[Records supplied]

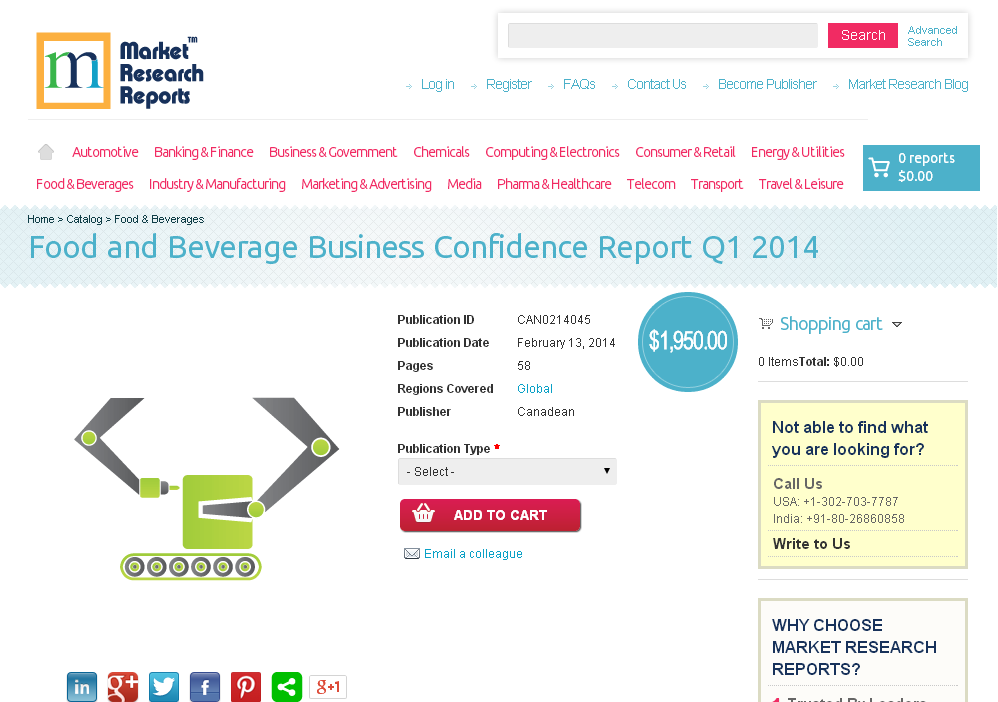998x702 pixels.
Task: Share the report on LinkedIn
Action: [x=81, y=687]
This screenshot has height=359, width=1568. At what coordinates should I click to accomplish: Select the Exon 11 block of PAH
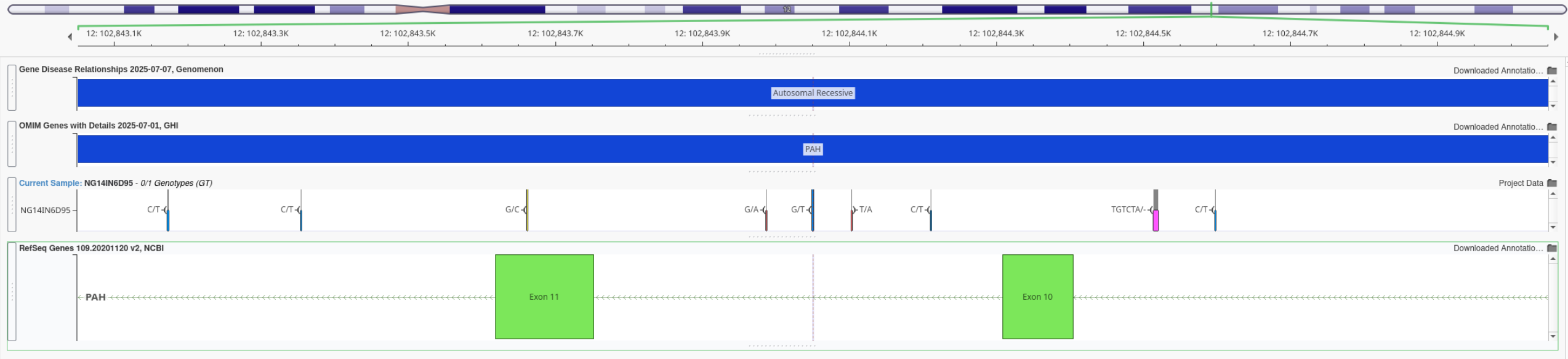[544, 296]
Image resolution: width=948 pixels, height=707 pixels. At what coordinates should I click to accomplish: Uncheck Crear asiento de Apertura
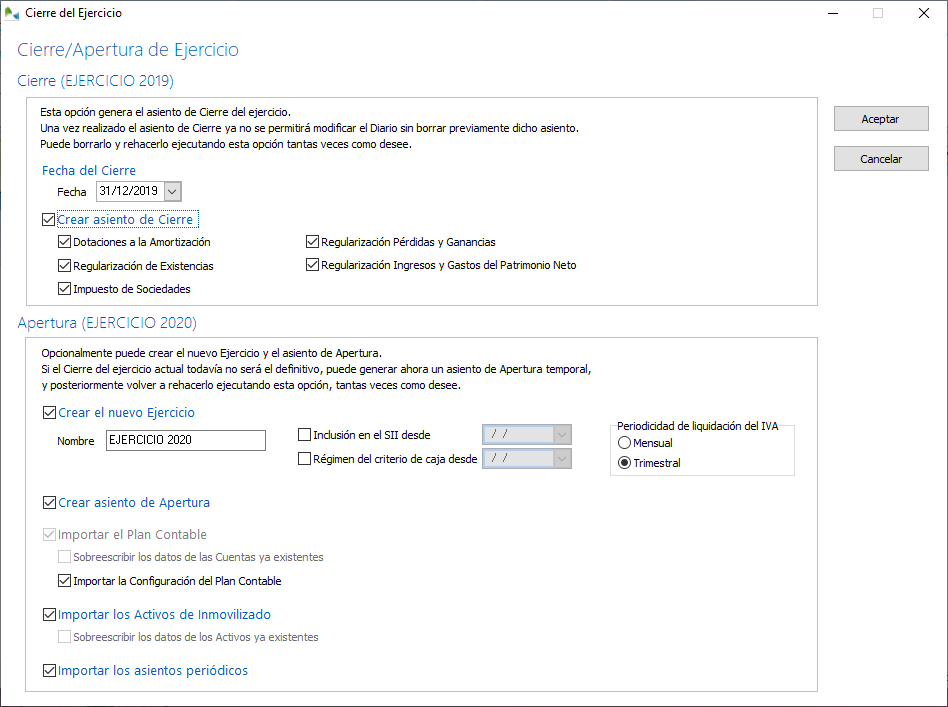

[/Records supplied]
[Records supplied]

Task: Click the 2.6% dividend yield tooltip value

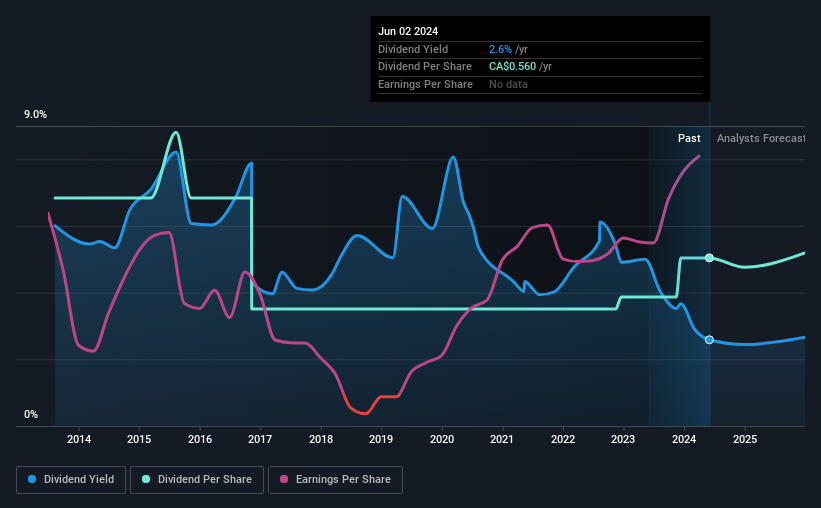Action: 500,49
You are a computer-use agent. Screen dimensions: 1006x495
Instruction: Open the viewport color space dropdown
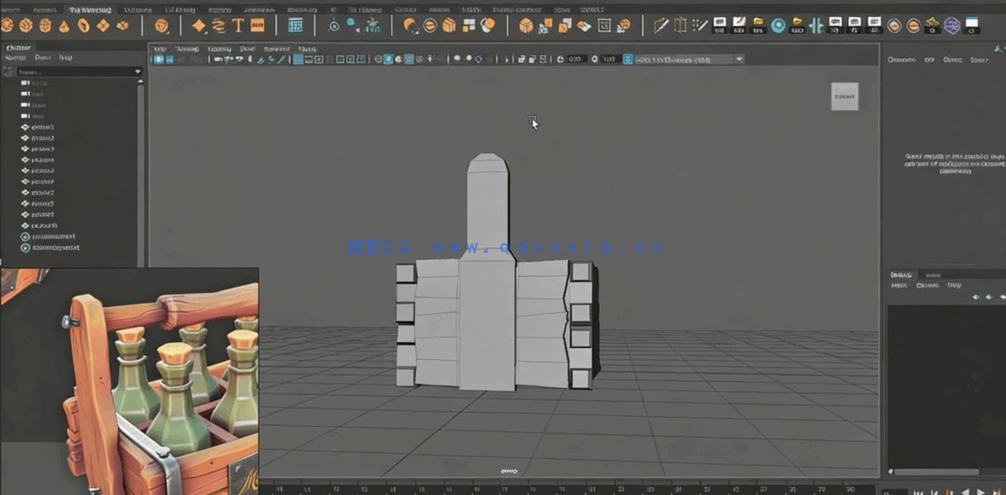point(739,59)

[/Records supplied]

Goal of the exercise:
In the records above, find the line with "This screenshot has" and the line with "Image resolution: width=948", then restate word for word only those two lines and all lines between, omitting pictures.

Output below:
This screenshot has height=359, width=1568. At what coordinates should I click to accomplish: Select the Exon 11 block of PAH
[544, 296]
Image resolution: width=948 pixels, height=707 pixels. At what coordinates should I click to accomplish: Uncheck Crear asiento de Apertura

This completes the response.